[Opening MATERIAL TO PROCESS section]

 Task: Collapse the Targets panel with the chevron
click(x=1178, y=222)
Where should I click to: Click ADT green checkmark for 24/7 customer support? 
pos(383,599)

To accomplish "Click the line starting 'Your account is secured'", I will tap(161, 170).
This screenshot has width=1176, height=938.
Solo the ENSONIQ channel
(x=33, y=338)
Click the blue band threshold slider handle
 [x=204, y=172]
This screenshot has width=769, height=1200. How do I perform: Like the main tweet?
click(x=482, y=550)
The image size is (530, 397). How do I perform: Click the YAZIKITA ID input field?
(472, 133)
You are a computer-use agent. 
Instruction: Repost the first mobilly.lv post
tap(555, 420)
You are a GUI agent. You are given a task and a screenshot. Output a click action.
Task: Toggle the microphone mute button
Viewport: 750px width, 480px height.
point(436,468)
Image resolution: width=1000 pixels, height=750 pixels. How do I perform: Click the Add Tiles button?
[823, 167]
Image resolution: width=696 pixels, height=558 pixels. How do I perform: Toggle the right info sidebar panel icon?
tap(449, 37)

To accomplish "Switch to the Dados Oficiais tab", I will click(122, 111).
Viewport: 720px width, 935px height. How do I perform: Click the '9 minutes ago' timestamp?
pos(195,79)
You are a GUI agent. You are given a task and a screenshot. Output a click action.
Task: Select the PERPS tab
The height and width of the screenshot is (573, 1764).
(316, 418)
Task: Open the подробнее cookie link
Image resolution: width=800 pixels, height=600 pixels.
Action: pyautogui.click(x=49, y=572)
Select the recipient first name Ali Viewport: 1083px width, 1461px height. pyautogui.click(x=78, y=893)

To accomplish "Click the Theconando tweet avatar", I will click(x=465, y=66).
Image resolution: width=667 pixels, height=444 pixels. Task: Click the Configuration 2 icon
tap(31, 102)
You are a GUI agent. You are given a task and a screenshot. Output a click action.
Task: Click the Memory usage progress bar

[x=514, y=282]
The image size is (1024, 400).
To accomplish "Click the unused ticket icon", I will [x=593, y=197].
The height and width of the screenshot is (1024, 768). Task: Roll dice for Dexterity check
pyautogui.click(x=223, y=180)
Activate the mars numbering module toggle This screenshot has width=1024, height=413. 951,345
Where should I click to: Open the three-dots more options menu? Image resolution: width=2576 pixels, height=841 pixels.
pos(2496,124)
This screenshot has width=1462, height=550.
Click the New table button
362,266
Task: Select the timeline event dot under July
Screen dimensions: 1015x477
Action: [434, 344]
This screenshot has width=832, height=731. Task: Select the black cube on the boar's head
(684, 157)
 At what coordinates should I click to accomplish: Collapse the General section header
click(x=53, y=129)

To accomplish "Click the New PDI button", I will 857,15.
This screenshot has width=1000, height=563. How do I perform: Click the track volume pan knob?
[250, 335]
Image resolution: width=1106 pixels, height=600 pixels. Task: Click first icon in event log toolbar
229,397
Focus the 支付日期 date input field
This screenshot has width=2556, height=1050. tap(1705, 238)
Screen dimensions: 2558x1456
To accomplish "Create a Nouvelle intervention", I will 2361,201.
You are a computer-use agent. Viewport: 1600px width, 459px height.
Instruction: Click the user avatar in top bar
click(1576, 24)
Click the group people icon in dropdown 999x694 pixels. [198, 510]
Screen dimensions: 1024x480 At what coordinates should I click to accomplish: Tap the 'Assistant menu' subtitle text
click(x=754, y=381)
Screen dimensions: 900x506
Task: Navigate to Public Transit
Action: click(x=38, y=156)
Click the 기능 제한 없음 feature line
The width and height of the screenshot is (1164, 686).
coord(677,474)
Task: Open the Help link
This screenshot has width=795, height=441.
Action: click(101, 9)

[Closing MATERIAL TO PROCESS section]

Please transcribe the full listing exactly, down to the last line.

 Task: Collapse the Targets panel with the chevron
click(x=1178, y=222)
Where should I click to: Click ADT green checkmark for 24/7 customer support? 
pos(383,599)

To accomplish "Click the line starting 'Your account is secured'", I will tap(161, 170).
This screenshot has width=1176, height=938.
Solo the ENSONIQ channel
(x=33, y=338)
Click the blue band threshold slider handle
 [x=204, y=172]
This screenshot has width=769, height=1200. How do I perform: Like the main tweet?
click(x=482, y=550)
The image size is (530, 397). How do I perform: Click the YAZIKITA ID input field?
(472, 133)
You are a computer-use agent. 
Instruction: Repost the first mobilly.lv post
tap(555, 420)
You are a GUI agent. You are given a task and a screenshot. Output a click action.
Task: Toggle the microphone mute button
Viewport: 750px width, 480px height.
point(436,468)
Image resolution: width=1000 pixels, height=750 pixels. How do I perform: Click the Add Tiles button?
[823, 167]
Image resolution: width=696 pixels, height=558 pixels. How do I perform: Toggle the right info sidebar panel icon?
tap(449, 37)

To accomplish "Switch to the Dados Oficiais tab", I will click(122, 111).
Viewport: 720px width, 935px height. How do I perform: Click the '9 minutes ago' timestamp?
pos(195,79)
You are a GUI agent. You are given a task and a screenshot. Output a click action.
Task: Select the PERPS tab
The height and width of the screenshot is (573, 1764).
(316, 418)
Task: Open the подробнее cookie link
Image resolution: width=800 pixels, height=600 pixels.
Action: pyautogui.click(x=49, y=572)
Select the recipient first name Ali Viewport: 1083px width, 1461px height. pyautogui.click(x=78, y=893)

To accomplish "Click the Theconando tweet avatar", I will click(x=465, y=66).
Image resolution: width=667 pixels, height=444 pixels. Task: Click the Configuration 2 icon
tap(31, 102)
You are a GUI agent. You are given a task and a screenshot. Output a click action.
Task: Click the Memory usage progress bar

[x=514, y=282]
The image size is (1024, 400).
To accomplish "Click the unused ticket icon", I will [x=593, y=197].
The height and width of the screenshot is (1024, 768). Task: Roll dice for Dexterity check
pyautogui.click(x=223, y=180)
Activate the mars numbering module toggle This screenshot has width=1024, height=413. 951,345
Where should I click to: Open the three-dots more options menu? Image resolution: width=2576 pixels, height=841 pixels.
pos(2496,124)
This screenshot has width=1462, height=550.
Click the New table button
362,266
Task: Select the timeline event dot under July
Screen dimensions: 1015x477
Action: [434, 344]
This screenshot has width=832, height=731. Task: Select the black cube on the boar's head
(684, 157)
 At what coordinates should I click to accomplish: Collapse the General section header
click(x=53, y=129)

To accomplish "Click the New PDI button", I will 857,15.
This screenshot has width=1000, height=563. How do I perform: Click the track volume pan knob?
[250, 335]
Image resolution: width=1106 pixels, height=600 pixels. Task: Click first icon in event log toolbar
229,397
Focus the 支付日期 date input field
This screenshot has width=2556, height=1050. tap(1705, 238)
Screen dimensions: 2558x1456
To accomplish "Create a Nouvelle intervention", I will 2361,201.
You are a computer-use agent. Viewport: 1600px width, 459px height.
Instruction: Click the user avatar in top bar
click(1576, 24)
Click the group people icon in dropdown 999x694 pixels. [198, 510]
Screen dimensions: 1024x480 At what coordinates should I click to accomplish: Tap the 'Assistant menu' subtitle text
click(x=754, y=381)
Screen dimensions: 900x506
Task: Navigate to Public Transit
Action: click(x=38, y=156)
Click the 기능 제한 없음 feature line
The width and height of the screenshot is (1164, 686).
coord(677,474)
Task: Open the Help link
This screenshot has width=795, height=441.
Action: click(101, 9)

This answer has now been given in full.